Research shows that working at 55-75% of max heart rate works better and does not create the problems that working at the higher rate does.

Find your Heart Rate Range:

208-(.7xage) = Estimated Maximum Heart Rate

Estimated Maximum heart rate x.55= low end

Estimated Maximum Heart Rate x.75=High end

heavy lifting lubbockAdd Weight training-

Weight training comes with many positive effects on your body. It makes you physically stronger which allows you to do more things in your daily life

It helps you lose body fat by increasing lean muscle mass. This increases metabolism and burns more calories than fat in the same amount of time.
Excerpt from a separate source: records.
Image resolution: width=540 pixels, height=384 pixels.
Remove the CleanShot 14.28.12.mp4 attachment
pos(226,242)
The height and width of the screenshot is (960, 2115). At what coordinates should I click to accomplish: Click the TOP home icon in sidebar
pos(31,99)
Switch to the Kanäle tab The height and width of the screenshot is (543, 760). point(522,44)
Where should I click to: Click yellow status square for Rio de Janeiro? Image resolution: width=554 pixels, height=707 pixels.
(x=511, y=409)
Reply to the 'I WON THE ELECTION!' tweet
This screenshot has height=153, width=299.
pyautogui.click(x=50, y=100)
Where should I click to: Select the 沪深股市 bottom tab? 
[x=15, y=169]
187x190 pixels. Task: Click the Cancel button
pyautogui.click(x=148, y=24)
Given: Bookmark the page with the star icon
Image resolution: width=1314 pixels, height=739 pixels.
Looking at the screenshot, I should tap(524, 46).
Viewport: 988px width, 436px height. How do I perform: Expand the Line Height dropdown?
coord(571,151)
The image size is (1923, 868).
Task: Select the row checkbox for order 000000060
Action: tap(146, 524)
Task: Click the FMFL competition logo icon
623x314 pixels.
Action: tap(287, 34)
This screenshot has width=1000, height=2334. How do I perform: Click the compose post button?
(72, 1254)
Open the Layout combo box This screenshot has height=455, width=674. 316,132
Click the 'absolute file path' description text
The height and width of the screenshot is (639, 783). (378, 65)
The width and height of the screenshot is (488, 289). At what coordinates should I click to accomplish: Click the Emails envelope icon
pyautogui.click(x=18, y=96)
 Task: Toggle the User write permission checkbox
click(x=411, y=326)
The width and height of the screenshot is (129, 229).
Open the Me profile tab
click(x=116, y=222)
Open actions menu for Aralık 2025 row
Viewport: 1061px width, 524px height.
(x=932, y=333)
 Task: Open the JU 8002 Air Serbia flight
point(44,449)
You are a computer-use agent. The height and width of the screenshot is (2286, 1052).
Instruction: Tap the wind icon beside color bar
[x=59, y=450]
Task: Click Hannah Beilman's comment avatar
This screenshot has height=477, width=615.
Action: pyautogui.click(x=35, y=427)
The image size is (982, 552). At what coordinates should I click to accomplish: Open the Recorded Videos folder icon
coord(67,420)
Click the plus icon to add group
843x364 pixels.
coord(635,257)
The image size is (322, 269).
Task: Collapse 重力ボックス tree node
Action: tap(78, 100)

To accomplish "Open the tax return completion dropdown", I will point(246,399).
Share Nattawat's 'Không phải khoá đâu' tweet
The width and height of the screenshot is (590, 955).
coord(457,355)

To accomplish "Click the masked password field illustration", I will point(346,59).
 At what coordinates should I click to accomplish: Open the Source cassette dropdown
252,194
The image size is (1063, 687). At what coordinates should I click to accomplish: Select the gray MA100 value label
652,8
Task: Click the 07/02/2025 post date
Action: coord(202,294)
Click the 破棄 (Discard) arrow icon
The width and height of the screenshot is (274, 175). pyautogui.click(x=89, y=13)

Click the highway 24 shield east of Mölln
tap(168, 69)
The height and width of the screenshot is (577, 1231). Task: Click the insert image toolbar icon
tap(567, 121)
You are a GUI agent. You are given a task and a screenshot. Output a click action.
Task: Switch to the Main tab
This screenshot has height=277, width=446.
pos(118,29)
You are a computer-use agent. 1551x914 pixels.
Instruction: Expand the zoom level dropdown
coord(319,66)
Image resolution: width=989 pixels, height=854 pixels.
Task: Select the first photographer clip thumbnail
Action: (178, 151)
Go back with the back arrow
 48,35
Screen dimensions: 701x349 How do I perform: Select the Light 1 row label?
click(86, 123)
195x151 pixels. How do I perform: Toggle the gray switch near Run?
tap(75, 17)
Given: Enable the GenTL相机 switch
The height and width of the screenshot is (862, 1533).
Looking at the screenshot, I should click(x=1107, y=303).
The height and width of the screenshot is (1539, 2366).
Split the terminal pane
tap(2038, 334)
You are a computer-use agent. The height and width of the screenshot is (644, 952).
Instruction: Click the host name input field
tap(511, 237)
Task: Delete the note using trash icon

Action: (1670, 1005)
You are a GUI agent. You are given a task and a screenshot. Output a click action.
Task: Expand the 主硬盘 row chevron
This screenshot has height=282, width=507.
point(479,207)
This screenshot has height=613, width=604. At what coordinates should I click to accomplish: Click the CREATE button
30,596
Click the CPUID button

Lean muscle mass burns 6 calories to every 2 calories that fat burns.

It also prevents osteoporosis.  Weight training can increase spinal bone mineral density (and enhance bone modeling) by 13 percent in six months

Strengthening your body can reduce your risk of injury, back pain, and arthritis. Strength training not only builds stronger muscles but also builds stronger connective tissue and increases joint stability. This acts as reinforcement for the joints and helps prevent injury.

Myth #5:

You must spend hours in the gym lifting weight to build muscle and sculpt your body

Fact:

For weight training to be beneficial you must lift enough weight that you have muscle failure in 90 seconds.

Any more than that, it is too light and you are working aerobically.

A Better Way:

Use compound exercises that use as many muscle groups at one time as possible.

This creates functional muscle that is more adapted to help you do things in your life not just look good. It also allows you to get in and out of the gym quickly.

compound exercises

Ideally, you need to lift 60-80% of your max weight, meaning the heaviest weight you can lift doing one rep.

Lift the heaviest you can in one repetition. Multiply that by .6 then .8. This will be the weight range that you should train with.

Myth #6:

Women should not lift heavy weights or they will be bulky.

Fact:

You will not bulk up like a man.

Women lack the testosterone to get large muscles no matter how much you lift.

A Better Way:

Lift 60-80% of your max weight.

(Formula above) The heavier weight will increase definition in a woman’s muscle, not size. Heavier weight also creates the benefits that were disused in Myth #4. These benefits will not come from lifting light weights over and over.

Attain your Fitness Goals

I hope that clearing up these enduring fitness and dietary myths with help you attain your fitness goal whether it is weight loss, increased strength, or better athletic performance.